Studies investigating prediction of progression of joint erosions in patients with rheumatoid arthritis (RA) using baseline imaging parameters
| Association with erosion progression (radiographic or MRI) | ||||||
|---|---|---|---|---|---|---|
| Reference | Year | Study type | Description | MRI bone oedema | MRI synovitis | PDUS synovitis |
| Døhn 1 | 2010 | 1 | 52 patients with biologic-naive RA, disease duration 7 years, followed for 12 months on anti-TNF therapy (adalimumab/methotrexate) | Baseline: RR 3.8, p<0.001 | Baseline: RR 0.68, p=0.79 | Baseline: RR 7.5, p=0.06 |
| Ever: RR 14.8, p<0.0001 | Ever: RR 0.24, p=0.30 | Ever: RR 16.9, p=0.052 | ||||
| AUC score p<0.001 | AUC score p=0.063 | AUC score p=0.002 | ||||
| McQueen 6 | 2003 | 1 | 42 patients with early RA enrolled, disease duration ≤6 months. Full imaging data available for 31. Followed for 6 years on non-biologic DMARDs | Baseline bone oedema score was only MRI feature on multivariate analysis to predict 6-year Sharp score: R2=0.20, p =0.01. At each bone OR 6.5 (95% CI 2.78 to 18.1) for MRI erosion | Baseline score not predictive of 6-year Sharp score: R2=0.05, p=0.2. At each bone no association with later erosion, p=0.5 | Not included |
| Hetland 7 | 2009 | 2 | 130 patients with early RA, disease duration 3.3 years. Combination non-biologic DMARDs including ciclosporin or placebo. Followed for 2 years | Baseline bone oedema score was the only independent predictor of 2-year change in Sharp score (multivariate linear regression) coefficient=0.75 (95% CI 0.55 to 0.94), p=0.001 | Baseline synovitis score did not predict change in Sharp score. Coefficient = 0.20 (95% CI −0.09 to 0.48), p=0.17. No AUC analysis | Not included |
| Mundwiler 8 | 2009 | 1 | 50 patients with RA recruited; 46 had suitable data, disease duration <5 years. MRI and XR of MTP joints (3–5 bilaterally). Traditional and biologic DMARDs assessed at 12 and 24 months | Baseline bone oedema predicted MRI erosion: OR (6 months = 34.17; 12 months = 68.0). PPV 0.50, NPV 0.99 | Synovitis resolved in two-thirds of MTPs when present in isolation. No association with later MRI erosion reported | Not included |
| Naredo 4 | 2008 | 1 | 367 patients with RA, complete imaging data in 278. Disease duration 9.6 years. PDUS of 28 joints (shoulders, elbows, wrists, hands, knees).
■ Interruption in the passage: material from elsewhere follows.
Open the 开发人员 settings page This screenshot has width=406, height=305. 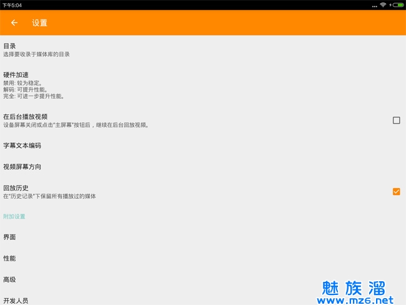tap(203, 301)
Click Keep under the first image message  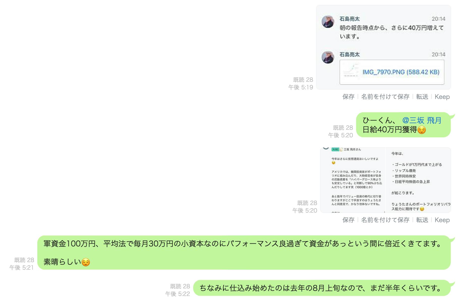click(x=442, y=97)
Followed for 12 months | Not included | Not included | Time-integrated values for PDUS signal and RF predicted XR erosion progression, R = 0.64 |
| Brown 10 | 2008 | 1 | 102 patients with RA in clinical remission treated with DMARDs, complete imaging data in 90. Disease duration 7 years. PDUS and MRI of dominant wrist and MCP joints | Prediction of structural deterioration in the MCP joints (OR 2.26, 95% CI 0.98 to 5.22, p=0.057) | Prediction of structural deterioration in the MCP joints (OR 2.98, 95% CI 1.49 to 5.97, p=0.002) | Prediction of structural deterioration in the MCP joints (OR 12.21, 95% CI 3.34 to 44.73, p<0.001) |
| Palosaari 9 | 2006 | 1 | 27 patients with early RA, disease duration ≤12 months, followed up for 1 year and 24 for 2 years with contrast-enhanced MRI | Bone oedema score only baseline variable to predict erosive progression at 2 years on multivariate regression (OR 4.2, 95% CI 1.3 to 13.8). At each bone, predicted erosion at 1 and 2 years: OR 28 (95% CI 11.7 to 67.1) and 14.9 (95% CI 6.3 to 34.9) | Synovitis score (baseline) only predictive of erosion at 2 years on univariate analysis; Spearman correlation coefficient=0.57, p=0.004 | Not included |
Study type: 1, observational, longitudinal; 2, randomised clinical trial.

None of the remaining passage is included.